On other site, exactly that BHT from wholesail nutrition was recomended to buy. So now I am confused, which of the BHT should I buy? I prefer pure one. Or crystals are more powerfull? Thanks
Hello and thank you for this post. Do you know the process of how to make BHT molten and then pour it into ice? I have a family member that has chronic viral infection of the gut and I think this method would help. Just unsure of how to get the BHT molten and then how to use it with ice. If possible, please clarify the procedure or technique. Much appreciated!
Put BHT crystals in a double boiler and heat until it liquifies. Then pour it into cracked ice. That's what I did. I've also done it with a microwave oven, but you have to be careful not to use too much power.

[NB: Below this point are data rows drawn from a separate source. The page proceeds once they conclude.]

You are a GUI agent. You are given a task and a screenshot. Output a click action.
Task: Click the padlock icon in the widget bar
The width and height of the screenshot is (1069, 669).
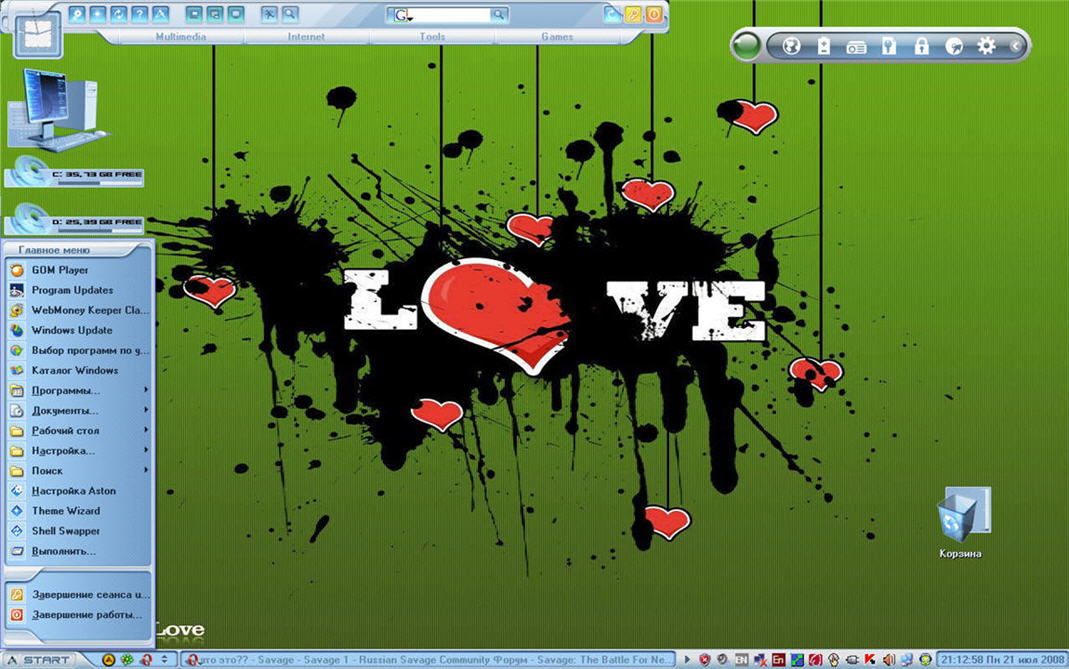pyautogui.click(x=921, y=46)
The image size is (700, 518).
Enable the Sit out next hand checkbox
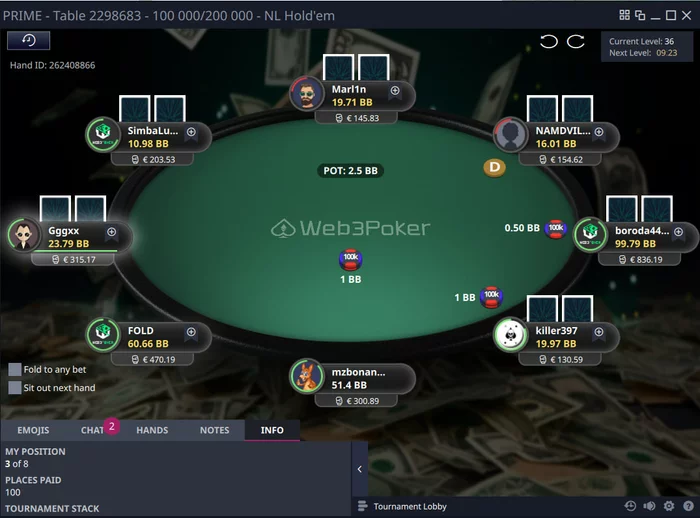[15, 388]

You could also pour the molten BHT onto a flat surface and then break it up after it has solidified in a layer. Some people have poured molten BHT into gelatin or methylcellulose capsules to avoid tasting it.
I think you could pour molten BHT into refrigerator-cold water and have it solidify rather quickly. The slower you pour it, the thinner the stream. And the lower the temperature of the molten BHT, the faster it will solidify.
BHT melts at 158F (70C), which is well below the boiling temperature of water. So the double-boiler works great.
The purest BHT is food grade bulk BHT, which several online vendors sell. No binders, fillers or excipients at all. However, food-grade BHT can have a half-percent impurity, which when taking gram quantities amounts to milligrams of non-BHT compounds. There is a relatively simple way to make these trace impurities less absorbable: add activated charcoal to your BHT. It makes the BHT taste like charcoal briquettes, so you might want to crush it up and put it into gelatin capsules. Use food-grade or pharmaceutical charcoal. The charcoal has a high surface area which will equally attract the impurities AND the BHT. But since BHT is plentiful and the impurities not, the impurities are more likely to be bound to the charcoal. It's a bit messy, but nothing that you cannot do in your kitchen.